Leadership Drifting Away

March 5, 2003

On 9/11, French leaders stood before the world and declared "We are All Americans." That day in front of Buckingham Palace in London, in Moscow and in Tokyo the world suffered with us and on that day George Bush had a capital account of huge proportions, an opportunity to unite the world against terror, to lead, to reach for the high ground. Out of suffering could come transformation. The world was ready to be led.

Within hours of the event the president was instead urged by his war ministers to make war on Iraq and within weeks the president had agreed. In January of the next year he publicly identified Iraq as a target and in June he announced his doctrine of preemptive strike. It was probably then that his moral authority began to unravel and with it the historic military alliance of post-World War II. The United Nations was still willing as late as the fall of last year to give the president the benefit of the doubt. But the justifications for war kept changing. First it was Saddam the butcher and an American effort to support the people of Iraq. Then it went to Saddam's weapons, then to his lying, then he was a non-cooperator. Then it was about democracy. Or maybe it was all these reasons together. The bewildered world suspected that maybe it was about oil and about empire and grew more cautious. When it was the weapons, the UN proposed inspections and the president said it was not weapons, it was lying. When the UN said lying is not bad enough to unleash massive war, Colin Powell said it was connections with Al Qaeda, or potential connections. When the CIA admitted we did not know of actual Al Qaeda connections the president said it was that Saddam was evil and could never be contained. The flow of reasons appeared more and more manufactured to support a predetermined American intention for war. It was as if the decision in Washington had already been made way back after 9/11, and of course in this the world turned out to be correct. The decision had been made at Camp David in advance of any evidence. It was a decision in fulfillment of a dream of Secretaries Rumsfeld and Wolfowitz. There was therefore a growing sense among our allies that consultation with them was merely a pretext, an attempt to confirm some plan for American global dominion. If that was the issue, if American empire was the objective, the allies would no longer agree. The alliance would unravel. By November the president was winning big in elections at home but he was sacrificing the global alliance to do it.

Today, 300,000 American troops are poised in the desert to put their lives and the lives of millions of Iraqis in danger because, it is said, Saddam does not keep his word, that is, for 'non-cooperation,' for breach of contract. Never mind that the United States has also got a formal legal contract with the United Nations, a treaty which is the supreme law of our land under our own constitution, a treaty which requires us not to attack unless we face armed attack ourselves. Never mind that the US sits ready to commit aggression as defined by the Nüremberg principles. Never mind that aggression is a war crime. Never mind that democracy would better be served if we also kept our word.

In a display of democratic independence the Turkish parliament turned down a 16-billion dollar US bribe and rejected our request to assist this aggression. We wanted democracy in an Islamic country and we got it. Free speech has led to Russia, China, France, Germany, and a parade of nations finding fault. Even 122 members of Tony Blair's labor party are in revolt. Italy's government has gone quiet and Italian stevedores are blocking the movement of American war materiel through their ports. The European Union is split; NATO is split; leaders in Europe are vying for leadership in the vacuum. The gossamer and imaginary web of Bush's moral authority has now been shredded by global tornado of unprecedented proportions.

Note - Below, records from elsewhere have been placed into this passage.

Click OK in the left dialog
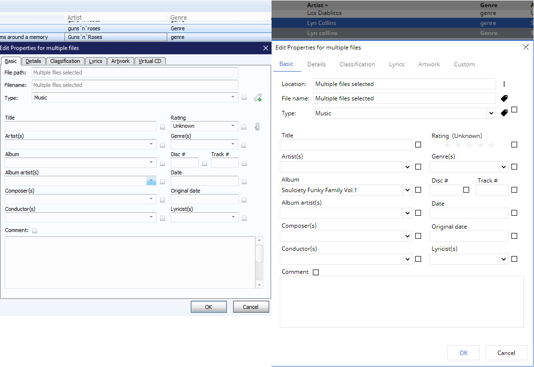 click(x=208, y=307)
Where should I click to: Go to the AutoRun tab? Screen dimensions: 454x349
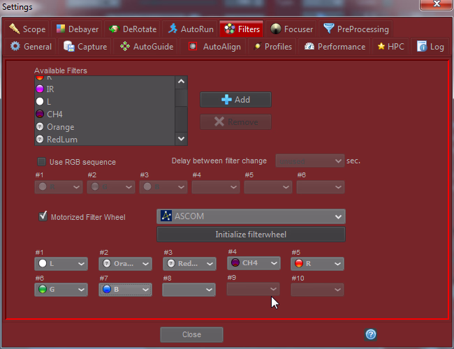pos(191,29)
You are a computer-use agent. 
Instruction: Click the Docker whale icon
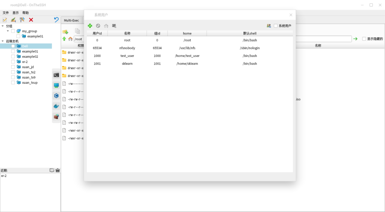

In Britain, Pakistan, India, Spain, the Philippines, Greece, South Africa, Mexico and Chile, governments are being destabilized by one man's single minded determination for war. The ripple effects are beginning to make it look like the real battle is Bush against the world. If he unleashes his juggernaut upon a weaker enemy now, he will lose whatever is left of his moral capital. If he does not attack he will lose whatever is left of his credibility. The man who intended democracy in Iraq has given the world a full democratic view of his own contradictions and weakness and, as it happens, his own leadership is drifting away.